Un rapport du comité spécial des Nations unies accuse Israël d’utiliser des méthodes de guerre qui s’apparenteraient à un génocide dans les Territoires palestiniens occupés. Ce document met en lumière les lourdes pertes civiles et l’utilisation présumée de la famine comme arme. Cependant, Washington rejette fermement ces conclusions.
Le rapport, publié récemment, souligne des “inquiétudes majeures” concernant les attaques menées à Gaza depuis les événements du 7 octobre. Il dénonce notamment l’emploi d’outils d’intelligence artificielle (IA) dans les frappes militaires, impliquant un ciblage assisté avec une supervision humaine minimale. Ces pratiques auraient conduit à la mort non seulement de combattants, mais également de nombreux civils, parmi lesquels des femmes et des enfants.

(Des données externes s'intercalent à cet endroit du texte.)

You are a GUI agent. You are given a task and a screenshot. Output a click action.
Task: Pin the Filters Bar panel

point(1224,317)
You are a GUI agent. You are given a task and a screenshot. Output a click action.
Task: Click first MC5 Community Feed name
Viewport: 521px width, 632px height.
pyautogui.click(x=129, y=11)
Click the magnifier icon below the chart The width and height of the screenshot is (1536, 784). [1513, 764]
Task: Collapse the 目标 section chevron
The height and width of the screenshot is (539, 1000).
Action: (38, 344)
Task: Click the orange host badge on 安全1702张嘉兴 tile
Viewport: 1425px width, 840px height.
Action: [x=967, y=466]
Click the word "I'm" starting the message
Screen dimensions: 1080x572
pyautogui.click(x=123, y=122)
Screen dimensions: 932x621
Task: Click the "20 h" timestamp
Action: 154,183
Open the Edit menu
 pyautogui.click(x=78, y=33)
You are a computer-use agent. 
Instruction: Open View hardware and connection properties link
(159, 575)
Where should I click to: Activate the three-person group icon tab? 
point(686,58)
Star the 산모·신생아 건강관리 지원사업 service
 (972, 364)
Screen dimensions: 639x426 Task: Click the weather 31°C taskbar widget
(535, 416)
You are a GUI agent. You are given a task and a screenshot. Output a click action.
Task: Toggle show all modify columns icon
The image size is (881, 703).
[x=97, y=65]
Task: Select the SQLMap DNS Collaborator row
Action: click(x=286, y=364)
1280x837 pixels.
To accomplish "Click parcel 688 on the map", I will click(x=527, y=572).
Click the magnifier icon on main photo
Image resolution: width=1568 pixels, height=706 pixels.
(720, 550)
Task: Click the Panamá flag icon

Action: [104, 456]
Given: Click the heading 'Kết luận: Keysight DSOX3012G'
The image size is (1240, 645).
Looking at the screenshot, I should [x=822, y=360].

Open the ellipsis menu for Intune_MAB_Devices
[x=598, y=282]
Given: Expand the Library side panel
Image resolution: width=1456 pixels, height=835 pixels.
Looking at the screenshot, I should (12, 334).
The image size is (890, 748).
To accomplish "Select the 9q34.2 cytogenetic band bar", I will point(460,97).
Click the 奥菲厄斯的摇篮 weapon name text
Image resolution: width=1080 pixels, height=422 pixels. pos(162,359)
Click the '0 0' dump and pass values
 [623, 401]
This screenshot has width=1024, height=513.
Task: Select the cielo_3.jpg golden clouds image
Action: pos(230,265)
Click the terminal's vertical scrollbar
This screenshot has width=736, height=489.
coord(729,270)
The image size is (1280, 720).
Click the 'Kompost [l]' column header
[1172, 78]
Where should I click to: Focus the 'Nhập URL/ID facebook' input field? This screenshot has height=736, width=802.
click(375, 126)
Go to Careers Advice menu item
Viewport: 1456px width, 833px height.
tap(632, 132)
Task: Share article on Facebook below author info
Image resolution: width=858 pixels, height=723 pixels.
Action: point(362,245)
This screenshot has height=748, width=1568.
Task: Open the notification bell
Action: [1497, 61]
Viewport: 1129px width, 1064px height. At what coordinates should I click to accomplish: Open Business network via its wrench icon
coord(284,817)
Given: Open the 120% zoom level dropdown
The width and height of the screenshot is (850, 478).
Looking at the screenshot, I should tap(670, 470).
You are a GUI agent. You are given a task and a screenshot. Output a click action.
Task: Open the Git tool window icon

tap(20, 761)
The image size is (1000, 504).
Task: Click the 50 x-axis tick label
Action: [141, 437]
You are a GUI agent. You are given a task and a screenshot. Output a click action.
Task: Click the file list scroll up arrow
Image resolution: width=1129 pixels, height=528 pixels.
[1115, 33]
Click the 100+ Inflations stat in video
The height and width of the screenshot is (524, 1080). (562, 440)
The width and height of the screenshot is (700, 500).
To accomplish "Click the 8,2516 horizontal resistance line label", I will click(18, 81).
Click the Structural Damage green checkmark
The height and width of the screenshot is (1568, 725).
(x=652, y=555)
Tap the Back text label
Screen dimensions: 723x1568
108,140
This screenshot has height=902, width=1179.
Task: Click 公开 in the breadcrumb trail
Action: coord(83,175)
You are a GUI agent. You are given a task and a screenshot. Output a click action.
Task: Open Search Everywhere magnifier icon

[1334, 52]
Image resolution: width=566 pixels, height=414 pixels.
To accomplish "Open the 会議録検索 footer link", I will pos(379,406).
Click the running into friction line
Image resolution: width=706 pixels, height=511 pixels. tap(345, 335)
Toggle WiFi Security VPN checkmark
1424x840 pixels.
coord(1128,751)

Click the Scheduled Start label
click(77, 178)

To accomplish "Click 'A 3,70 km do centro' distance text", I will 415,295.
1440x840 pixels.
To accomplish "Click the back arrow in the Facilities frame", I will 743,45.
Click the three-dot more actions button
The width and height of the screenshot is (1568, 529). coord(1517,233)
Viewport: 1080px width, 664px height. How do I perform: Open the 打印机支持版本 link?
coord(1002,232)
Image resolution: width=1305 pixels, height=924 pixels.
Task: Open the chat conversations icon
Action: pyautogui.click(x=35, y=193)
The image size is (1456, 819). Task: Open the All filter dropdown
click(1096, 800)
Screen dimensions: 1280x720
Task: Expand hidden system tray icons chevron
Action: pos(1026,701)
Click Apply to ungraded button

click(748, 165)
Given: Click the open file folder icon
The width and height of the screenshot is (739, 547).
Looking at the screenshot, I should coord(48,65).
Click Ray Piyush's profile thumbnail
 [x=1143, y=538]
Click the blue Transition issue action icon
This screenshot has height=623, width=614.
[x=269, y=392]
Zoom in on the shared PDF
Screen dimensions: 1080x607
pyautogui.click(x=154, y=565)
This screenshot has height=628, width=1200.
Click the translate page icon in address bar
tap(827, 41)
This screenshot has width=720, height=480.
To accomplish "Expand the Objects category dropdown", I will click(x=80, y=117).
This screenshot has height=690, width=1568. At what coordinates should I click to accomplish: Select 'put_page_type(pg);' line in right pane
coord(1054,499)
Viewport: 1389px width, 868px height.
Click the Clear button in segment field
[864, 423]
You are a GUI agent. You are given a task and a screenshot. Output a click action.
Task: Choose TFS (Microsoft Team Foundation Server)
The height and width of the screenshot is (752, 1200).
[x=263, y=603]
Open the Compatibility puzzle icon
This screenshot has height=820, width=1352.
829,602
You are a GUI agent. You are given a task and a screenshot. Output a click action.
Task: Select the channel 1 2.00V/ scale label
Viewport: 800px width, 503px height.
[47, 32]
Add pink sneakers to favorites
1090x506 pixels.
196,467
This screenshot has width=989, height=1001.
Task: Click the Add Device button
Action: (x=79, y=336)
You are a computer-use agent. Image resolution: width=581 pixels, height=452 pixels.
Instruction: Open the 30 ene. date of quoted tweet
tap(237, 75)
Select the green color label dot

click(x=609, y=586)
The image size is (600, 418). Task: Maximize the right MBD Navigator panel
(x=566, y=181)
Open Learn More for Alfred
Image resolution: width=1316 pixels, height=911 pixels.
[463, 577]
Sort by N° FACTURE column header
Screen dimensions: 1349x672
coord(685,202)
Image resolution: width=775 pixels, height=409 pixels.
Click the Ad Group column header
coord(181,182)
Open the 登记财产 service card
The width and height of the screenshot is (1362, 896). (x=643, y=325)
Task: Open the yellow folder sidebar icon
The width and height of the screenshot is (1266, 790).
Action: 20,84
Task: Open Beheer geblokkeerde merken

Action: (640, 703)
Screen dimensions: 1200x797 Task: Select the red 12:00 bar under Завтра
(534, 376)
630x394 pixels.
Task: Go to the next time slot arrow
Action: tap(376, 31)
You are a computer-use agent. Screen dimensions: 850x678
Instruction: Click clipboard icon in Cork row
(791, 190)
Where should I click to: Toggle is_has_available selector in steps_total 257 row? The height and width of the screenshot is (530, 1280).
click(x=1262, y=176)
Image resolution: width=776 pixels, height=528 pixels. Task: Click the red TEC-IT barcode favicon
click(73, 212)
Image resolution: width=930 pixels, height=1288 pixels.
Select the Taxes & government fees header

L’impact de l’intelligence artificielle dans les combats
Selon l’enquête, l’armée israélienne aurait utilisé un système appelé Lavender pour identifier des milliers de cibles humaines, en s’appuyant largement sur les décisions automatisées de l’IA. Cette approche, selon le comité onusien, traduirait une négligence des obligations légales internationales, notamment celles visant à protéger les civils lors des conflits armés.
Al Jazeera a précédemment révélé qu’environ 37 000 cibles auraient été identifiées grâce à ce système, souvent validées avec peu ou pas de vérifications supplémentaires. Des médias israéliens indépendants, tels que +972 Magazine, ont également critiqué cette dépendance excessive à l’IA, qui pourrait avoir contribué à des erreurs dramatiques.
Accès limité pour les enquêteurs
Le rapport déplore l’absence d’accès direct aux zones touchées, les autorités israéliennes ayant ignoré les demandes de visite formulées par le comité onusien. Les investigations se sont donc appuyées sur des témoignages, des données disponibles et des analyses tierces.
Israël, accusé de biais systématique par l’ONU, n’a pas encore répondu officiellement à ce rapport. De son côté, les États-Unis, alliés stratégiques d’Israël, ont catégoriquement rejeté les accusations, les qualifiant d’infondées. Le porte-parole du département d’État américain, Vedant Patel, a critiqué le langage employé par le comité onusien, affirmant qu’il ne reposait pas sur des bases solides.
Des accusations récurrentes
Ce n’est pas la première fois qu’Israël fait face à de telles accusations. En mars, une autre experte de l’ONU avait avancé des arguments similaires, affirmant que les actes perpétrés à Gaza pourraient correspondre au seuil défini pour des actes de génocide. Par ailleurs, les blocages répétés de l’aide humanitaire par Israël, signalés cette semaine encore, continuent d’alimenter la controverse autour de ses pratiques dans les territoires palestiniens.
Si le débat reste vif sur ces accusations, le rapport souligne une fois de plus l’urgence d’une action internationale pour protéger les civils dans cette région en crise.